Partial Least Squares (PLS): Taming High-Dimensional Data and Capturing Complex Relationships
Partial Least Squares (PLS) regression is a multivariate statistical technique used for modeling the relationships between predictor variables (X) and a response variable (Y).
It is particularly useful when dealing with datasets that have high dimensionality, multicollinearity, or noisy variables. PLS aims to find a set of latent variables, called components, that capture the most important information from both X and Y.
Mathematics of PLS Regression:
Let’s consider a scenario with N observations and p predictor variables (attributes) in X, and a single response variable Y. PLS constructs a set of orthogonal components, which are linear combinations of the original predictor variables:
- Weights Calculation: PLS starts by finding a weight vector wk that maximizes the covariance between X and Y. This is achieved through iterations of weight updates.
- Scores Calculation: Once wk is determined, the scores tk are calculated by projecting X onto wk.
- Residual Calculation: The residuals Ek (error) between Y and the scores tk are calculated.
- Loading Vector Calculation: The loading vector ck is calculated by regressing the residuals Ek on X.

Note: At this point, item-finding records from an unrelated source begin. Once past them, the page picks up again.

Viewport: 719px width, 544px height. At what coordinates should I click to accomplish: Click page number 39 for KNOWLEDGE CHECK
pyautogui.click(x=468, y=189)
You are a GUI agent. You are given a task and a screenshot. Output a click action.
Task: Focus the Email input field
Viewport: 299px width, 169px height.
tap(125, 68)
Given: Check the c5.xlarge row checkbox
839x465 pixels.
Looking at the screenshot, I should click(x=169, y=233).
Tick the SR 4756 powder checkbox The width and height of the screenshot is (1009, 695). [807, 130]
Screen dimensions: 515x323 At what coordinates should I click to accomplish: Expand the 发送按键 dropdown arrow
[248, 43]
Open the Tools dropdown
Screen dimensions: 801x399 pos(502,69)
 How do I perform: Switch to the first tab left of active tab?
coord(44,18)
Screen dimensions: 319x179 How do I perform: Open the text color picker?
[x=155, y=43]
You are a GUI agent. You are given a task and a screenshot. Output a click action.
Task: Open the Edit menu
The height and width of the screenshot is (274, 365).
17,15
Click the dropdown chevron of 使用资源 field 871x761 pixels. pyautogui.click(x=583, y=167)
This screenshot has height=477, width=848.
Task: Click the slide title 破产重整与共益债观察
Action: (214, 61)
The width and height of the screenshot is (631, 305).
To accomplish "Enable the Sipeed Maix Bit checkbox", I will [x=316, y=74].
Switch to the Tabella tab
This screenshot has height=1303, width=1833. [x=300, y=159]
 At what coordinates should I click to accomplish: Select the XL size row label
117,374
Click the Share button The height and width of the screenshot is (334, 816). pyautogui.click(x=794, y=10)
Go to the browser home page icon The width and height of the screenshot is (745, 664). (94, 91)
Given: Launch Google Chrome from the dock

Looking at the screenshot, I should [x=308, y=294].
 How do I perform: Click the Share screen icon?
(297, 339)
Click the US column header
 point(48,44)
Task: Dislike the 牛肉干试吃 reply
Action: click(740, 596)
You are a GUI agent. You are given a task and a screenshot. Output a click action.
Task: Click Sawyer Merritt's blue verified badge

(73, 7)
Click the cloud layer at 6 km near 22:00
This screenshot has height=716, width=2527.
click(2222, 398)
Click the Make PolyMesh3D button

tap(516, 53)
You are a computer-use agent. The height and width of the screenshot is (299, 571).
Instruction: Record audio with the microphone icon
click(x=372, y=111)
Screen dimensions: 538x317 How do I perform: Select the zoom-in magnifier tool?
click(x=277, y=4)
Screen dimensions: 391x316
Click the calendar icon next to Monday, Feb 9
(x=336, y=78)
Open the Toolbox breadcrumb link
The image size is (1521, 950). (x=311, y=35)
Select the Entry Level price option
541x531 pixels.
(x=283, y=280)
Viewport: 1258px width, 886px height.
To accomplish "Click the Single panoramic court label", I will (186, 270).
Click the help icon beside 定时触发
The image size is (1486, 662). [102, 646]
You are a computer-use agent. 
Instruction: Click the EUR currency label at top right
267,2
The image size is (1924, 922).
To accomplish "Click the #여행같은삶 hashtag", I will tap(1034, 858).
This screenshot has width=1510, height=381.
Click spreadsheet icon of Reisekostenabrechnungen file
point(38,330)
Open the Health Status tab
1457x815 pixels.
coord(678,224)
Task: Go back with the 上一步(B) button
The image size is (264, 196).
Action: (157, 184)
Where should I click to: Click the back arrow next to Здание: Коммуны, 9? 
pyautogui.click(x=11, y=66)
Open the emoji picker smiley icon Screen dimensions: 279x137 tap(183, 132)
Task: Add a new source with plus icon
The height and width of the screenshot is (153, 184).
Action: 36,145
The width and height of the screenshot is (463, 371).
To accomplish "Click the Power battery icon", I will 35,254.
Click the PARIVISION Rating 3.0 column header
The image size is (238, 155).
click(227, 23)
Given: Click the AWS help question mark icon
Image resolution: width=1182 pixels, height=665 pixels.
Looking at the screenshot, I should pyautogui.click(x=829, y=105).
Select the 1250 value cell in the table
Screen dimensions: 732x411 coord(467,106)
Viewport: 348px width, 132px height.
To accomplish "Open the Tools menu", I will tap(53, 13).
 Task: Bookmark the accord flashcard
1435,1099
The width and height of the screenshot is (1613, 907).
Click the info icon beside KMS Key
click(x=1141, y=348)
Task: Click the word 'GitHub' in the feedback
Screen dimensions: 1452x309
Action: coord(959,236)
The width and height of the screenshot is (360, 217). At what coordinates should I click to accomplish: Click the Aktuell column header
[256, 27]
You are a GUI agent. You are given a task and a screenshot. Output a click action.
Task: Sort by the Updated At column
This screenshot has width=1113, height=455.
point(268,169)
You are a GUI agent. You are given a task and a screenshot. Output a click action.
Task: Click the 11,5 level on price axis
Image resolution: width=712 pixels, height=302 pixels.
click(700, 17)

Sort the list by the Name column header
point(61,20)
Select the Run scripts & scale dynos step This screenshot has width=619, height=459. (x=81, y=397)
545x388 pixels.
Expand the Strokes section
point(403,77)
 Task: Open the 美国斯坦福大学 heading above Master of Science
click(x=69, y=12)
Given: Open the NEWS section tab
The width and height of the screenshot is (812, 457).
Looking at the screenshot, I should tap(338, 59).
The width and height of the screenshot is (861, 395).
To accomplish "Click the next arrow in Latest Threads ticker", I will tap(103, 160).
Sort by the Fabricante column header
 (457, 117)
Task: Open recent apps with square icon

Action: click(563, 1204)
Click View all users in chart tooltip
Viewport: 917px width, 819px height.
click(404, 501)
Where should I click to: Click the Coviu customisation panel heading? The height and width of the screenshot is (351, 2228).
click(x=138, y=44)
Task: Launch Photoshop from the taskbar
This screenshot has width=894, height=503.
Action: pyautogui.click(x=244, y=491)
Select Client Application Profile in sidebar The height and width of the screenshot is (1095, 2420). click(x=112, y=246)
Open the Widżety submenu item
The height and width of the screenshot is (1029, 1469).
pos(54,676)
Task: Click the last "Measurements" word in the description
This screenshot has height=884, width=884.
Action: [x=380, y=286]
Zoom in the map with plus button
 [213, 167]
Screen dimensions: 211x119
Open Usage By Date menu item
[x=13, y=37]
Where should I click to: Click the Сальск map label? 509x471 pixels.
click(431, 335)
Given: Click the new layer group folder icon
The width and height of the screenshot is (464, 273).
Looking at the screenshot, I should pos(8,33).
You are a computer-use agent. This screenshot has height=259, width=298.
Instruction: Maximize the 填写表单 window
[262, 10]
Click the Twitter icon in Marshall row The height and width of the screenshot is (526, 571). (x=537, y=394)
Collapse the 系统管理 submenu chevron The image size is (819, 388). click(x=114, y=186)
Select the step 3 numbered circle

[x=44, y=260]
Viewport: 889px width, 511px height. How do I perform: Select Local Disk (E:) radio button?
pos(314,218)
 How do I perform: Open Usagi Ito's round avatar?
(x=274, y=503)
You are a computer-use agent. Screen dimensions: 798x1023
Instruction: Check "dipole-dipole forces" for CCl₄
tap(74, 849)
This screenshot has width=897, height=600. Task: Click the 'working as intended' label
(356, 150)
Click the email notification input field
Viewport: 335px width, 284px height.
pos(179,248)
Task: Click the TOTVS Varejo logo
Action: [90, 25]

- Update Weight Vector: The weight vector wk is updated by regressing the residuals Ek on the loading vector ck.
The process of calculating components, scores, and residuals is repeated iteratively to obtain additional components.
Advantages of PLS Regression:
- Dealing with Collinearity: PLS can effectively handle multicollinearity among predictor variables, making it suitable for high-dimensional datasets.
- Noise Reduction: PLS focuses on capturing the common variance between X and Y, which can help in reducing the impact of noisy variables.
- Dimensionality Reduction: PLS reduces the dimensionality of the data by creating a smaller set of components, which can improve model interpretability.